→ To do
Reproduce, word for word, a section of the passage below on the Taliban's claims about Islamic State arrests: begin at the words "Mujahid urged ISIS" and stop after "the country anymore.".

→ Page excerpt
The Afghan newspaper Etilaat Roz published more specifics from Hamraz. He claimed the 33 Islamic State terrorists were “important” in the group’s hierarchy and that the over 600 alleged detainees included “propagandists, donors and operatives,” not just jihadist killers. Hamraz said the group was arrested mostly in five provinces, including Kabul, and that the 600 were among “about 1,800” Islamic State members held prisoner previously by the former Afghan government.

The Afghan government that the Taliban overthrew, with the help of the U.S. military, imprisoned thousands of suspected Islamic State jihadists, many of them in U.S.-operated military facilities. Taliban jihadists proceeded to free thousands of them as they seized on-site prisons despite their alleged fued with ISIS. Hamraz did not indicate how many terrorists the Taliban freed were among those the group is seeking praise for arresting. He claimed the former govenrment was “training” Islamic State jihadists, Eitaat Roz reported.

In addition to the arrests and killings, Taliban jihadists had destroyed “21 key ISIS bases” around the country, the spokesman said.

Mujahid told reporters at the same press conference that the Taliban had no reason to believe that the individuals arrested had any ties to the ISIS organization in Iraq and Syria, referring to ISIS-K as a domestic problem. Contrary to the impression Hamraz gave of a large group of terrorists challenging Taliban authority, Mujahid reportedly described ISIS as “not large” and “not considered a threat.”

Mujahid urged ISIS jihadists to stop trying to overthrow the Taliban and reportedly argued that the fight between the two makes no sense, as Afghanistan is now officially under “Islamic rule.” The government the Taliban overthrew was also formally Islamist, but Taliban jihadists complained it allowed Afghan people (particularly women) too many liberties not provided for in sharia, or the Islamic law.

The revelation of new arrests and killings of ISIS terrorists occurred over a month after Taliban jihadists asserted that they had “completely destroyed” the ISIS-K cell in Kabul and a week after a Taliban spokesman claimed ISIS had no presence in the country anymore.

“[Taliban spokesman] Bilal Karimi has said that ISIS-K is just a phenomenon and does not exist at all in Afghanistan leave alone recruiting people in the country,” Khaama Press reported last week. “Spokesperson of the Taliban said that their intelligence has strictly been following the group and they are being suppressed wherever they pose a potential threat.”

Ambulances carrying the dead bodies of victims arrive at a graveyard for burial in Kandahar on October 16, 2021, a day after 41 people were killed and scores were injured in a suicide bomb attack claimed by the Islamic State group in a Shiite mosque in Kandahar. (JAVED TANVEER/AFP via Getty)

Mujahid, who outranks Karimi, blamed the Islamic State for an attack on a military hospital in Kabul shortly thereafter.

Taliban jihadists had reportedly warned of an Islamic State threat in August shortly before a large suicide bombing in the capital’s international airport killed 182 people, including 13 American servicemembers. Evidence suggests, according to U.S. officials, that the suicide bombing may have been the result of Taliban prison breaks. Abdul Rehman, the Islamic State terrorist identified as responsible for the bombing, was reportedly imprisoned at Bagram Airbase, a former U.S. base that President Biden abandoned. Taliban jihadists reportedly freed all the prisoners at Bagram when they took it over after Biden withdrew troops from there.

“I don’t know the exact number — clearly it’s in the thousands when you consider both prisons, because both of them were taken over by the Taliban and emptied,” Pentagon Press Secretary John Kirby told reporters when asked in August how many jihadists the Taliban had freed on what was formerly U.S. controlled property. Kirby said the Afghan government “did have responsibility for those prisons and the bases at which those prisons were located,” but, “as the Taliban advanced, we didn’t see the level of resistance by the Afghans to hold some territory or some bases.”

Former Afghan President Ashraf Ghani reportedly fled the country to the UAE with $169 million in cash; in a statement following his reemergence in the Middle East, Ghani denied the allegation.

→ The data
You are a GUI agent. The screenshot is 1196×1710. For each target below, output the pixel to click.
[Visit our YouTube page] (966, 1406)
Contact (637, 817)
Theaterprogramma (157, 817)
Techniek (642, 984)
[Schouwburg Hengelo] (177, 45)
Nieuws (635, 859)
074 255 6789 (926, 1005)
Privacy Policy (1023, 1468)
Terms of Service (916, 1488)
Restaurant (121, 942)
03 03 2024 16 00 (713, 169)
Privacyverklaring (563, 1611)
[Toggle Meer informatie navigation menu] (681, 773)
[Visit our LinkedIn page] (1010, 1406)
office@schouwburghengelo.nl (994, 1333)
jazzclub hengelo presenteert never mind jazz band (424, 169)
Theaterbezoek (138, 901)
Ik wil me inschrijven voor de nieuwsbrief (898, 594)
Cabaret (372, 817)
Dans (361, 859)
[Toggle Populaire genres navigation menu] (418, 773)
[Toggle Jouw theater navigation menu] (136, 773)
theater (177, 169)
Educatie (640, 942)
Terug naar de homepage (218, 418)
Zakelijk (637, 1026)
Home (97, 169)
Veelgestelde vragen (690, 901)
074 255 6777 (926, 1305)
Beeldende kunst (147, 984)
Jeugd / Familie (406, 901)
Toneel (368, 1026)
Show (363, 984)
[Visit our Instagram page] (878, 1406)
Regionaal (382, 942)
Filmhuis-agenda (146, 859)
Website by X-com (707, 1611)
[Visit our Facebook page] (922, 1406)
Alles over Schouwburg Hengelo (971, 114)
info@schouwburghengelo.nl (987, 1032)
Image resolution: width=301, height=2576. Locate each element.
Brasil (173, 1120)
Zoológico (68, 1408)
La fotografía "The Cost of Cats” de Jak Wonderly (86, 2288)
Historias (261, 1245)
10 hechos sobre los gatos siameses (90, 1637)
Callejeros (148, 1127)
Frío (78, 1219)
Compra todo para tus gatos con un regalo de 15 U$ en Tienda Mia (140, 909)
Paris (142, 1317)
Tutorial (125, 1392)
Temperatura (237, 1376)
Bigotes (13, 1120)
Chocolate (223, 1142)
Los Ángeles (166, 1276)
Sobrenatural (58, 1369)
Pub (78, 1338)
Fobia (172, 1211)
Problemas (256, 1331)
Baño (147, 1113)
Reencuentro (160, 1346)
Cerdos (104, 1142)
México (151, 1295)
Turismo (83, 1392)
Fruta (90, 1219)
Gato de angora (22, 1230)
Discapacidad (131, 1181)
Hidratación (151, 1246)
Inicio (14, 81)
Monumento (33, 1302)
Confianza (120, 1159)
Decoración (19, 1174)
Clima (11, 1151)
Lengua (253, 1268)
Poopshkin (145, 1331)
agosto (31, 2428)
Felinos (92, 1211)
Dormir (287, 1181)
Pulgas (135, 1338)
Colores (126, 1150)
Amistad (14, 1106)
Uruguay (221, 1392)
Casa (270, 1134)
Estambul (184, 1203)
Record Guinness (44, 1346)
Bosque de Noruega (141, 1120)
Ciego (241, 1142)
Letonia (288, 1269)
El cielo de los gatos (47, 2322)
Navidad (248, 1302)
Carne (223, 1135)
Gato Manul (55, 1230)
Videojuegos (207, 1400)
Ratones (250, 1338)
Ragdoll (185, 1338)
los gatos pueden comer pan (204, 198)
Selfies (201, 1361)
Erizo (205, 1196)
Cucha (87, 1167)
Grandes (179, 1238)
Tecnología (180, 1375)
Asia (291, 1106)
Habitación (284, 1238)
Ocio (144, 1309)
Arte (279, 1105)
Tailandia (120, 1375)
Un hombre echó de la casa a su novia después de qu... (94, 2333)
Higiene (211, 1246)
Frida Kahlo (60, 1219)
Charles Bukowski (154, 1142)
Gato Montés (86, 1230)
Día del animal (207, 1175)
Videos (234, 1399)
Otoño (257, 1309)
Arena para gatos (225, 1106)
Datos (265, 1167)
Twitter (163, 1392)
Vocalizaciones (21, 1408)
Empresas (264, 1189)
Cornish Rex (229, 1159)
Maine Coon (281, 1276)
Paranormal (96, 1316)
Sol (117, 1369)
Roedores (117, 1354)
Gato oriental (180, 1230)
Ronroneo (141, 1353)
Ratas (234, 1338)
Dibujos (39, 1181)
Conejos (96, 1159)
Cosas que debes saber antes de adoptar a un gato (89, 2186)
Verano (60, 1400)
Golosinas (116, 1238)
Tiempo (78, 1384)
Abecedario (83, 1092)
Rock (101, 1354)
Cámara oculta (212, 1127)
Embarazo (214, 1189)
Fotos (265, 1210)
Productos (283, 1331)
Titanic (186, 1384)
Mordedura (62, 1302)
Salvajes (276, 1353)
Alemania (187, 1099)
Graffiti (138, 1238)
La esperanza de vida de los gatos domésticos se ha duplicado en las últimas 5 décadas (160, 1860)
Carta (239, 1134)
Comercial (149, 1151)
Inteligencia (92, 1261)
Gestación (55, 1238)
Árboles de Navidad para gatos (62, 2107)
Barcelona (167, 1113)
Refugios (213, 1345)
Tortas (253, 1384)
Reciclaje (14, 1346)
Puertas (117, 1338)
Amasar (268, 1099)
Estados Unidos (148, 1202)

→ Task answer
Mujahid urged ISIS jihadists to stop trying to overthrow the Taliban and reportedly argued that the fight between the two makes no sense, as Afghanistan is now officially under “Islamic rule.” The government the Taliban overthrew was also formally Islamist, but Taliban jihadists complained it allowed Afghan people (particularly women) too many liberties not provided for in sharia, or the Islamic law.

The revelation of new arrests and killings of ISIS terrorists occurred over a month after Taliban jihadists asserted that they had “completely destroyed” the ISIS-K cell in Kabul and a week after a Taliban spokesman claimed ISIS had no presence in the country anymore.